**WHAT THE TASK REQUIRES:** Below are records. Count every line containing the word "Thunderkick" and give the number alone.

**Source data:**

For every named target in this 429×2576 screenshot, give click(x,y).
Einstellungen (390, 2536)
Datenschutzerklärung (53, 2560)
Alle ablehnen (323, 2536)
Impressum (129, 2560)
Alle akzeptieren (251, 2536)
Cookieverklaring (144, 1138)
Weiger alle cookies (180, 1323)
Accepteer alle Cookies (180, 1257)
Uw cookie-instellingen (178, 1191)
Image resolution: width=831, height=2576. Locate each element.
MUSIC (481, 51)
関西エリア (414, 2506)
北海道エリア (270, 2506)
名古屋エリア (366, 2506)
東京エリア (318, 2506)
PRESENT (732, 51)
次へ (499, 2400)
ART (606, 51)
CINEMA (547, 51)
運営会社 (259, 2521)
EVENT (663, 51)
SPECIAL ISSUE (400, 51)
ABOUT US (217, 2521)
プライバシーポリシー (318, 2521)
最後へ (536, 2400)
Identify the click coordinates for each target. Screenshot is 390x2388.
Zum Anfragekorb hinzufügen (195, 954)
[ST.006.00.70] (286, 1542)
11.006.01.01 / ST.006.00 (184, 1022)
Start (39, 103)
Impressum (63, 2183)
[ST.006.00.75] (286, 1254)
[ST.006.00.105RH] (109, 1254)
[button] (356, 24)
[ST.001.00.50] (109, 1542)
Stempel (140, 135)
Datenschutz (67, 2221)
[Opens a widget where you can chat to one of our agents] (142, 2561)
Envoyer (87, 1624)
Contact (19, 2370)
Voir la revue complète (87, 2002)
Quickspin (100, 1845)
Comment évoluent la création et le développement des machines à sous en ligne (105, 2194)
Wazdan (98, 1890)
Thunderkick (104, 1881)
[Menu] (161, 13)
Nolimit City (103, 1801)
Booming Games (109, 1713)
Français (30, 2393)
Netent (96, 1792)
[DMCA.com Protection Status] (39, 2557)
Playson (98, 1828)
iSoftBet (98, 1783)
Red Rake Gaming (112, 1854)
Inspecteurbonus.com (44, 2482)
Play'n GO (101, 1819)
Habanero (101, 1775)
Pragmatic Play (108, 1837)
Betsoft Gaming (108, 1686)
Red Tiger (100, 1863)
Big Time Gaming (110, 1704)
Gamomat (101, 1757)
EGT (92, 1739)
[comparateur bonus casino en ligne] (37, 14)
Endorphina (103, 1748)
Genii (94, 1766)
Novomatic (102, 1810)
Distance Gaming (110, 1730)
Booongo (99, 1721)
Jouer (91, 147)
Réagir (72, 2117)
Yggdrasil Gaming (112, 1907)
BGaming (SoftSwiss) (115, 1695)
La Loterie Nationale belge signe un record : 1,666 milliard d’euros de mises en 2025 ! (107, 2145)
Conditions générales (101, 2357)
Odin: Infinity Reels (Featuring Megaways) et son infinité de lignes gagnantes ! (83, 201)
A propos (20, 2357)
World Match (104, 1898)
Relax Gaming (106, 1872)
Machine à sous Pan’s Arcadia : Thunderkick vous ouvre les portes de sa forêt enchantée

**RESPONSE:** 2